AARP.org has a very very good series on terminal illess or beyond that, simply, as they call it, “Start the conversation”. They cover living wills, cover Hospice use in depth, discuss how, for the close-to-death patient food is not digested and not really needed, and may make him/her feel worse, and that though they may be thirsty (and letting them suck on a wet sponge made for the purpose, if they are able, is best for that.) They discuss dealing with the very ill/ terminally ill at home, hospice/visiting nurses and really almost everything I think a layperson could want to know.

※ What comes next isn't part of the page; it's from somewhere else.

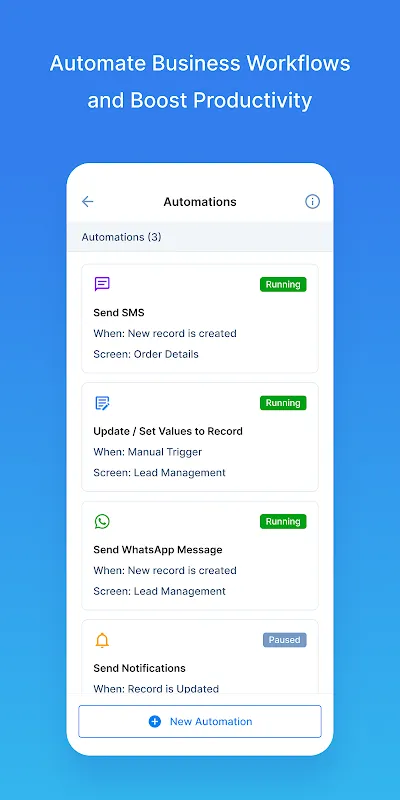400x800 pixels.
Task: Tap the orange notification bell icon
Action: click(102, 640)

Another brief story—my late mother in law had been through her husband’s miserable death from metastatic colon CA. She’d seen first hand the effects of chemotherapy and so on. When she herself was diagnosed with inoperable cancer she CHOSE to refuse radiation/chemo, and in fact wanted Hospice help from the first, which she did receive. She moved in with a daughter, and lived about three months but comfortably, with her pain and nausea controlled and her family visiting or staying close. She died with her three daughters with her that night and her favorite music on CD. The great work the hospice nurses did, their availability at all hours, their willingness to take HER word for it when she needed more or a different pain medication, was outstanding.

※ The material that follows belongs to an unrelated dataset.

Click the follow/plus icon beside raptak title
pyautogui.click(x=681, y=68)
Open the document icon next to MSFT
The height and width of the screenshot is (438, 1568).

I can only say that the AARP series of articles is one worth printing out for any layperson or their family dealing with a terminal situation; or just to educate them if this ever occurs.
I am not so sure about bringing the topic up at Thanksgiving, for example in my family little children and older children are there, and the men are entirely focused on football that day! I do agree that every RN has a responsibility to answer questions truthfully but without destroying hope; and that within our own families we can be the leaders in terms of educating people who probably have little or no idea how all of this “works”, what hospice “is”, what to expect, and so on.
Thanks for this post and a reminder that quality time together can be a good time for meaningful, life affirming conversations that included end of life. Changing the culture in our society about end of life will take more than one conversation but what better place then around a table with those you care about most. Nice article.